===== Raw data

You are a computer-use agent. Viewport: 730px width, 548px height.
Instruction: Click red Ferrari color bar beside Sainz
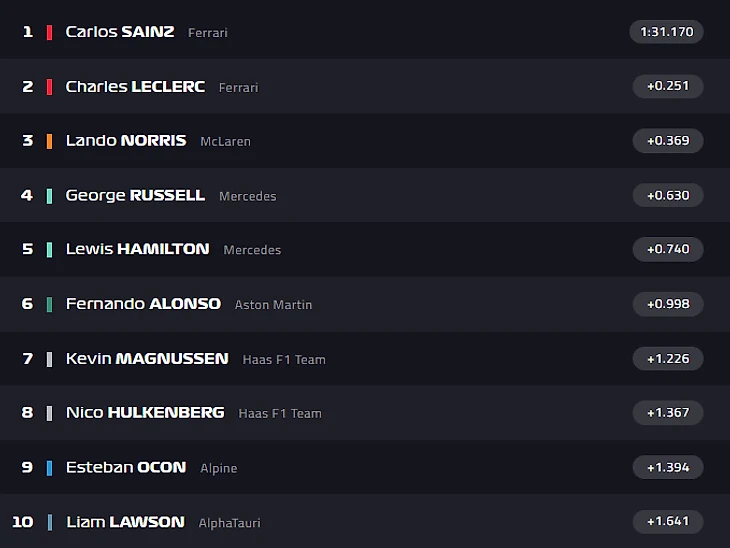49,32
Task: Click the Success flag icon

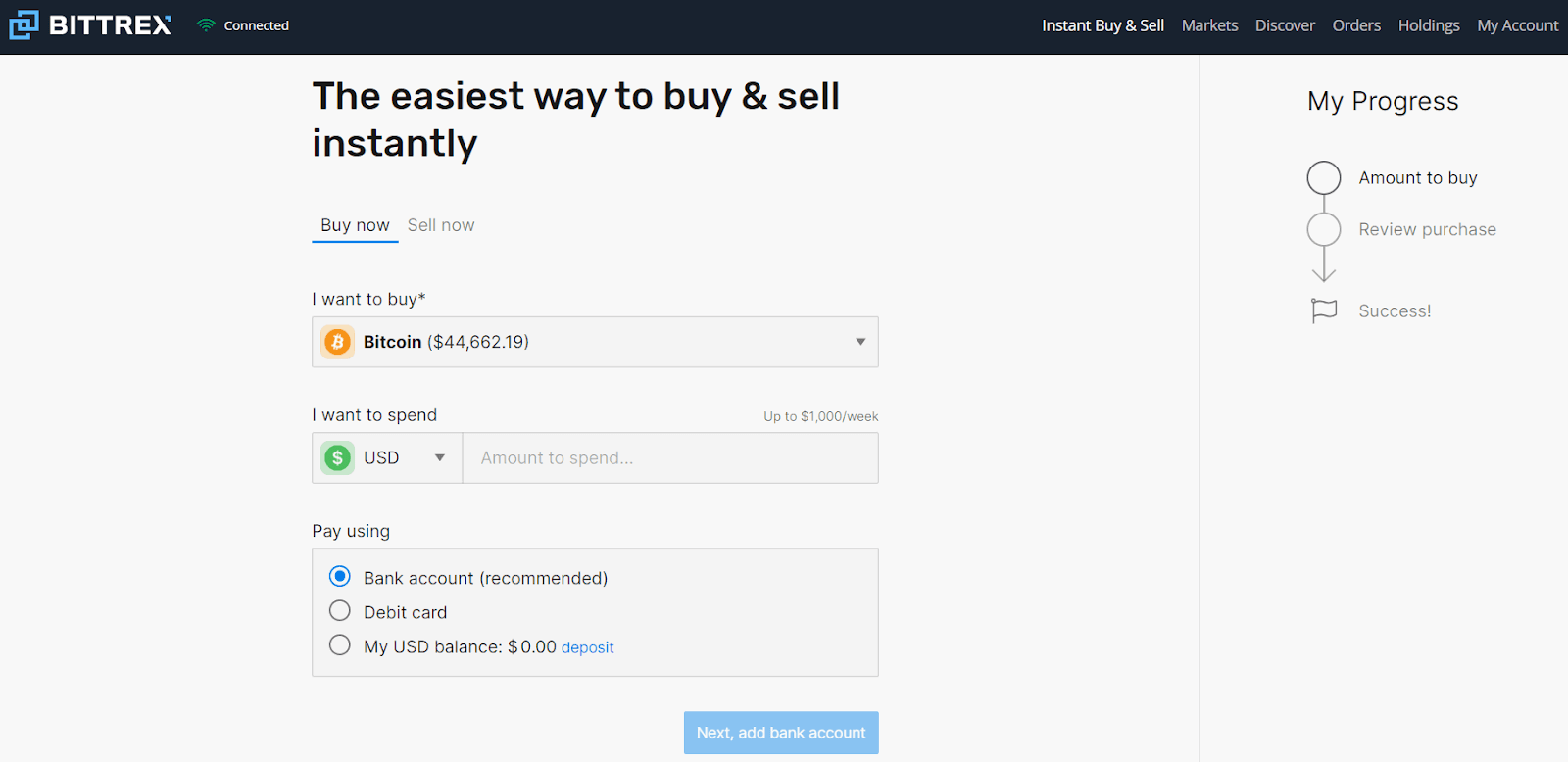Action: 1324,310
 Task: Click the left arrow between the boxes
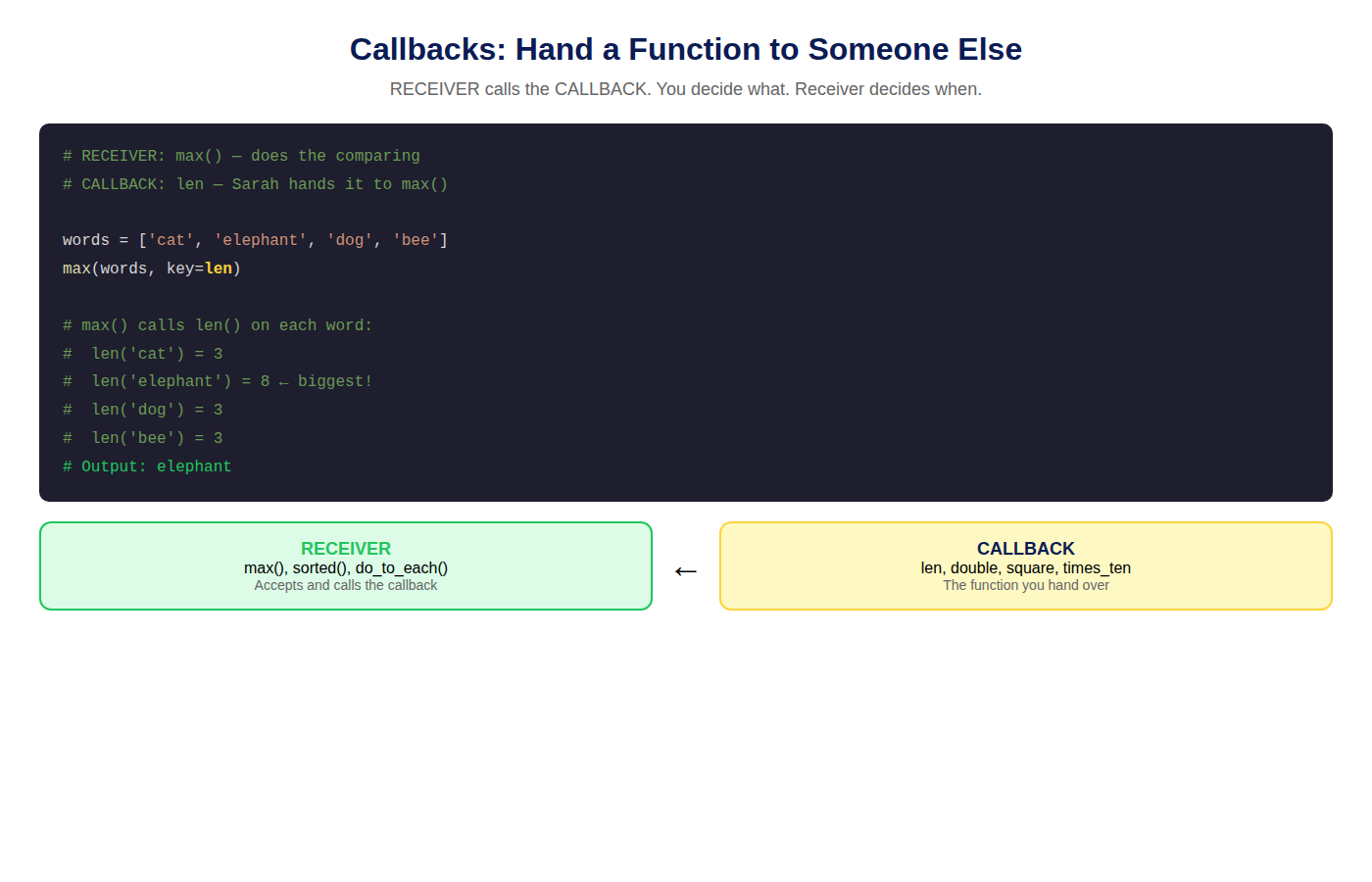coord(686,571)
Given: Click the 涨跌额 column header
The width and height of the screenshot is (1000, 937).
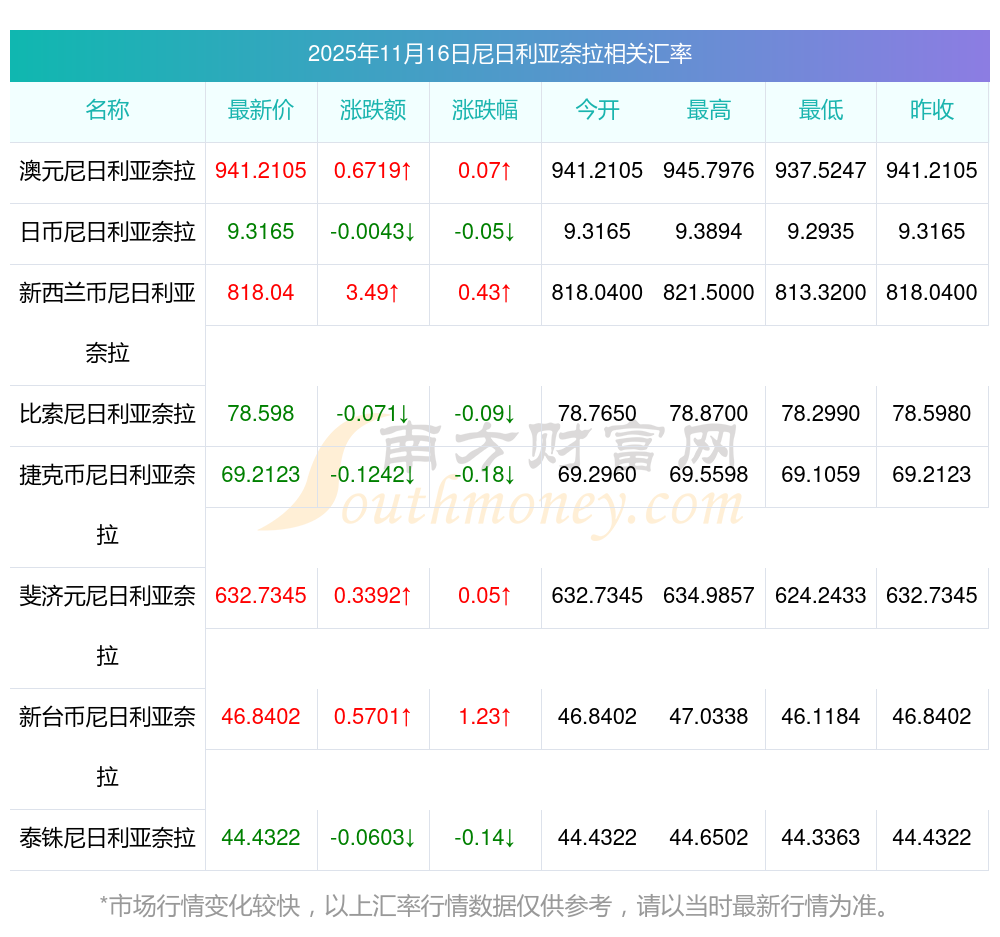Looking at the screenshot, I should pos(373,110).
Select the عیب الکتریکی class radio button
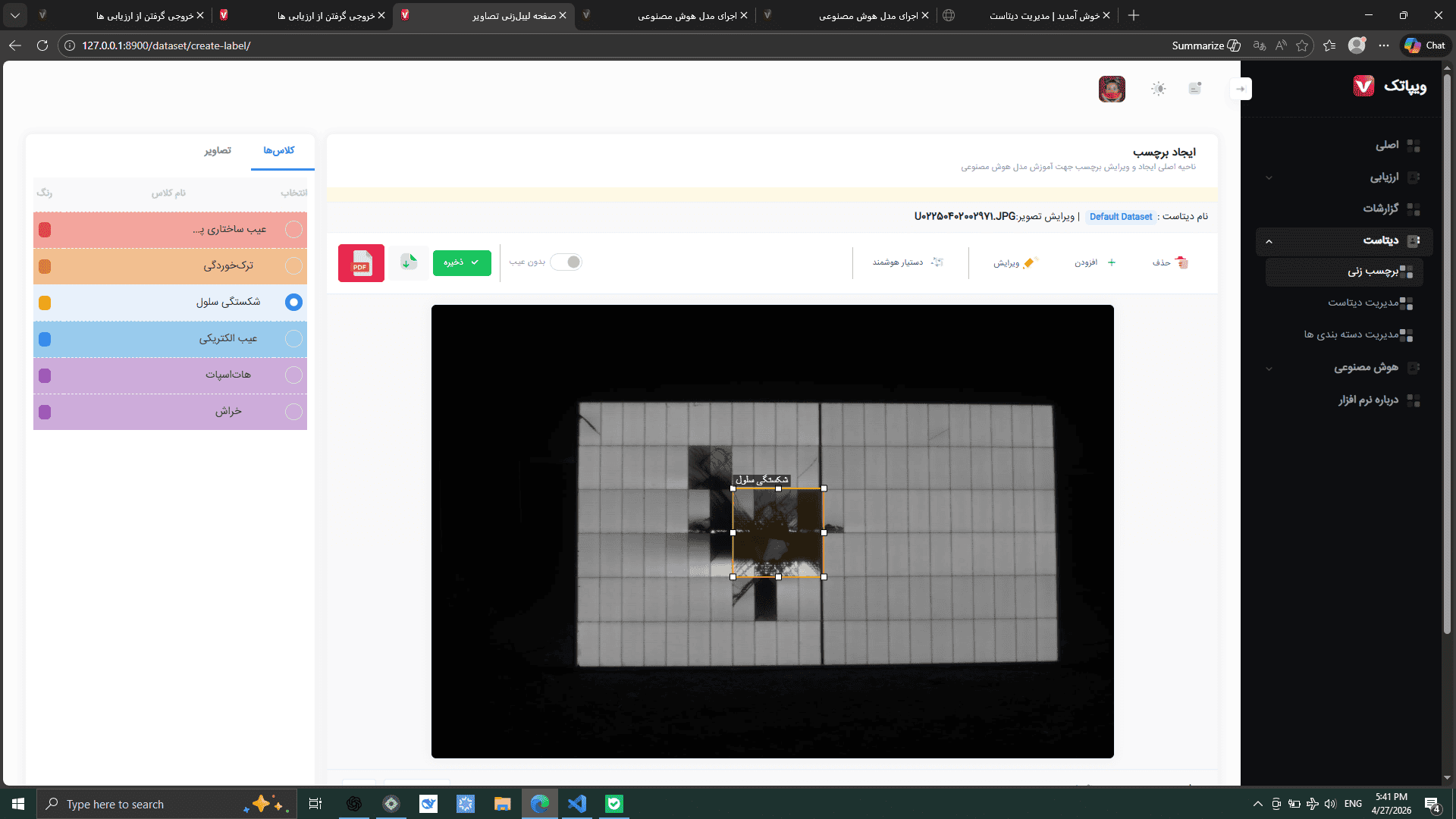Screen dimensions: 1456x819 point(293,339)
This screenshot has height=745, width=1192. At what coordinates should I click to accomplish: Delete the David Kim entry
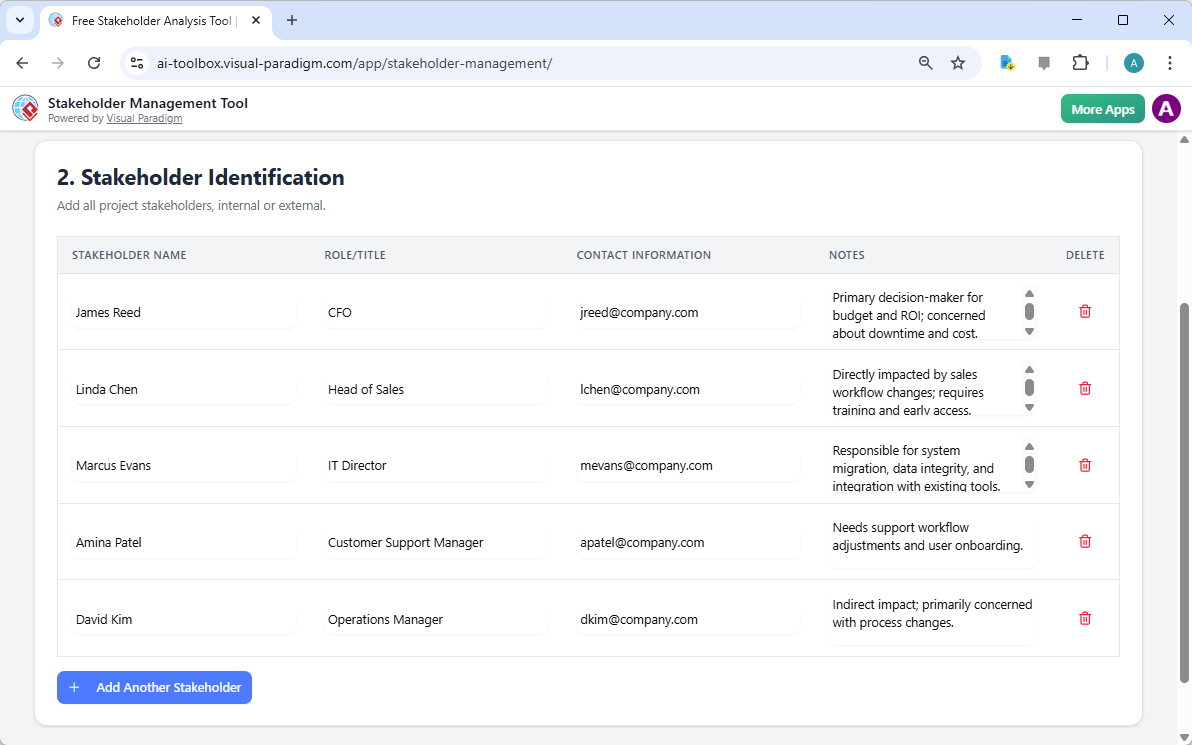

==========

Instruction: Render every line of the items above as a Markdown table with two columns, Row and Line, numbering the lines in order and leaving out the blank ones. Do not include the pictures in your answer.

Task result:
| Row | Line |
|---|---|
| 1 | You are a computer-use agent. Viewport: 730px width, 548px height. |
| 2 | Instruction: Click red Ferrari color bar beside Sainz |
| 3 | 49,32 |
| 4 | Task: Click the Success flag icon |
| 5 | Action: 1324,310 |
| 6 |  Task: Click the left arrow between the boxes |
| 7 | coord(686,571) |
| 8 | Given: Click the 涨跌额 column header |
| 9 | The width and height of the screenshot is (1000, 937). |
| 10 | Looking at the screenshot, I should pos(373,110). |
| 11 | Select the عیب الکتریکی class radio button |
| 12 | Screen dimensions: 1456x819 point(293,339) |
| 13 | This screenshot has height=745, width=1192. At what coordinates should I click to accomplish: Delete the David Kim entry |